Work instruction 1
For each statement below, say whether it agrees with the account that follows. Answer yes or no, and quote the words of the account that decide it.
(a) The wife is ten years younger than the writer.
(b) The writer keeps the writer's passwords hidden from the wife.
(c) The wife originally claimed that the person she met through online gaming was a girl.
Work instruction 2
Reproduce word for word the part of the account between "I am one of" and "spending time together).", inclusive.

Supplied text
Through all of this, I have loved her, and supported her. I truly believe that she loves me, and that some of her behavior comes from being young (she's 10 years younger than I am) and from the childhood that she had.

She goes through phases where everything is great, beyond great, and we are a happy couple. There are no issues with trust or worries about infidelity, because there would literally be no time or opportunity, that's how close we are. Other times, like now, she pulls away, and I am left feeling lost. Originally I would just be hurt, we would fight about it, and eventually it would equalize back into our good pattern again. Then, I started discovering the EAs. This kind of put my trust in the crapper.

I am one of those who believes that the less there is to hide, the better. My wife knows all my passwords, has open access to anything she wants at any time. I've caught her going through my phone and internet history, and not given her any kind of hard time about it because, frankly, I'm glad she can check and be reassured because I have nothing to hide.

She on the other hand, has had plenty to hide over the years, and like I said, the problem seems to be escalating. At first even when things were strained between us I didn't consider taking advantage of checking up on her; I trusted her. Then I walked in on her sexting someone she had met online gaming (she had claimed it was a girl originally, so I was never worried that she seemed so eager to get back to gaming with the person, even at the expense of us spending time together).

Since then, I have found it hard not to wonder, and fear, and trust has become a bit more difficult to blindly offer, or hold on absolute faith, when these periods of distance between us pop up. I haven't found proof of anything untoward every time, but the three or four times now I have continues to make it harder and harder to let go of my fears and allow myself to trust her fully, although I truly do try.

The last major instance was the PA she had with a man who I never thought she would have been attracted to. She lied to me about where she was and what she was doing, she lied to me about who she was out with, and ended up sleeping in the same bed with him (she says no sexual encounter occurred, and I believe her, with reservations that the only reason may be because she was on her period) and kissing and touching definitely occurred.

We have dealt with that, as much as something of that nature can be dealt with. I believe that no further contact has been had between the two of them, due to both a lack of opportunity and some periodic snooping on my part to verify as best as I can.

So, it has been a couple of months, and after coming closer together after I forgave her and we both promised to try and be what the other deserves...we are in a distance phase again. I am worried.

Data records
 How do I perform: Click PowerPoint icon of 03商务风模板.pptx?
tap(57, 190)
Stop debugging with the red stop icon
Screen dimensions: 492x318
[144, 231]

Exercise result 1
(a) Yes: "she's 10 years younger than I am"
(b) No: "My wife knows all my passwords"
(c) Yes: "she had claimed it was a girl originally"

Exercise result 2
I am one of those who believes that the less there is to hide, the better. My wife knows all my passwords, has open access to anything she wants at any time. I've caught her going through my phone and internet history, and not given her any kind of hard time about it because, frankly, I'm glad she can check and be reassured because I have nothing to hide.

She on the other hand, has had plenty to hide over the years, and like I said, the problem seems to be escalating. At first even when things were strained between us I didn't consider taking advantage of checking up on her; I trusted her. Then I walked in on her sexting someone she had met online gaming (she had claimed it was a girl originally, so I was never worried that she seemed so eager to get back to gaming with the person, even at the expense of us spending time together).